The following results show each child’s set of specific inflectional affixes (distinguishing syncretism) and the type frequency of each, that is, the number of different lemmas with which she or he used each affix, compared with that of the Investigator. The mean number of affixes per lemma is also provided for each person. Then, each child’s distribution of paradigm size is represented by stacked column charts showing the proportion of lemmas which are attested in one inflected form, two inflected forms and so on. This provides an approximate profile of each child’s lexical restrictedness of inflection relative to the adult Investigator. For example, if one child’s sample contained the words woda (‘water’ nom:sg), wodę (acc:sg) and wody (gen:sg/nom:pl/acc:pl), then for the lemma woda the inflection score is three, that is, three inflectional forms have been attested. (The child may well know more forms, but this is the range which was shown in the controlled sample.)

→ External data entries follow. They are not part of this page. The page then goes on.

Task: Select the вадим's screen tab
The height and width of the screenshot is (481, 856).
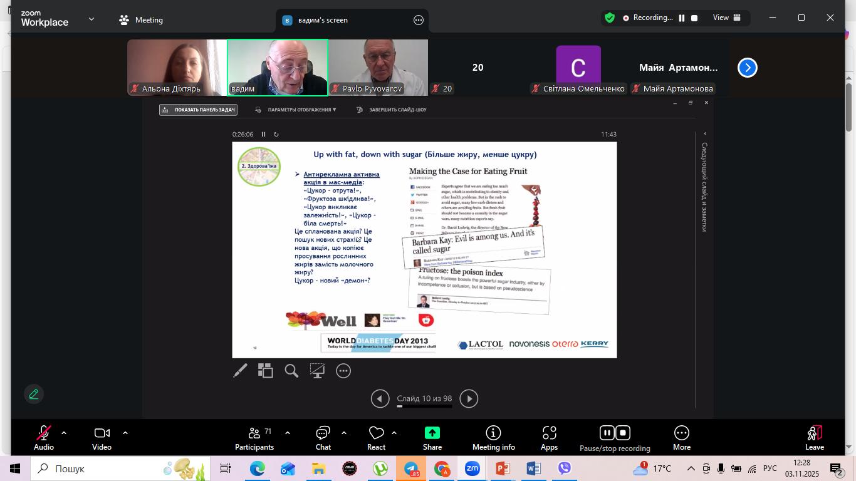Action: 323,20
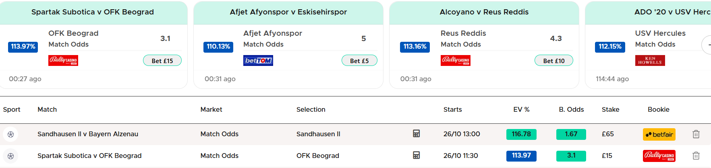Click the betTOM logo on Afjet Afyonspor card

click(x=258, y=61)
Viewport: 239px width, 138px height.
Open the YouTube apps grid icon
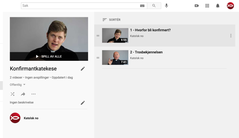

Amelia versus Investigator

Figure 4 shows that the two speakers’ distributions of inflections were strongly correlated: Spearman’s r = 0.80. Neither speaker used the full range of possible affixes, and both speakers used inflectional affixes not attested in the other’s sample (prior to necessary removal from the Investigator’s sample).

Figure 4.

Distribution of Type Frequencies (Lemmas) for Inflectional Affixes in Amelia’s Sample and Investigator’s Equalised Sample.

Figure 5 shows that, for the equalised set of 29 lemmas, Amelia used 76% of them in only one inflectional form (mostly nom:sg), compared with the Investigator’s 48%. The Investigator used more of the lemmas in two forms (28%), three forms (21%) and four forms (3%) than Amelia did (14%, 7% and 0%, respectively). The only exception to this trend is Amelia’s use of five forms for – somewhat unsurprisingly due to its high frequency in her input – the lemma mama (‘mother’), for which the Investigator used three forms. Although Amelia’s knowledge and distribution of inflections did correlate strongly with the Investigator’s (see Figure 4), Figure 5 shows that her usage of those inflections is significantly more lexically restricted than the Investigator’s: χ2 = 10.24, p < 0.05.

Figure 5.

Lexical Restrictedness in Use of Inflections in Amelia’s and Father’s Equalised Samples.

Seba versus Investigator

In Figure 6, Seba’s distribution of inflections was even more strongly correlated with the Investigator’s than Amelia’s distribution was: Spearman’s r = 0.93. As seen for Amelia, neither speaker used the full range of possible noun inflections, and both speakers used inflectional affixes not attested in the other’s sample, again prior to necessary removal from the Investigator’s sample.

Figure 6.

Distribution of Type Frequencies (Lemmas) for Inflectional Affixes in Seba’s Sample and Investigator’s Equalised Sample.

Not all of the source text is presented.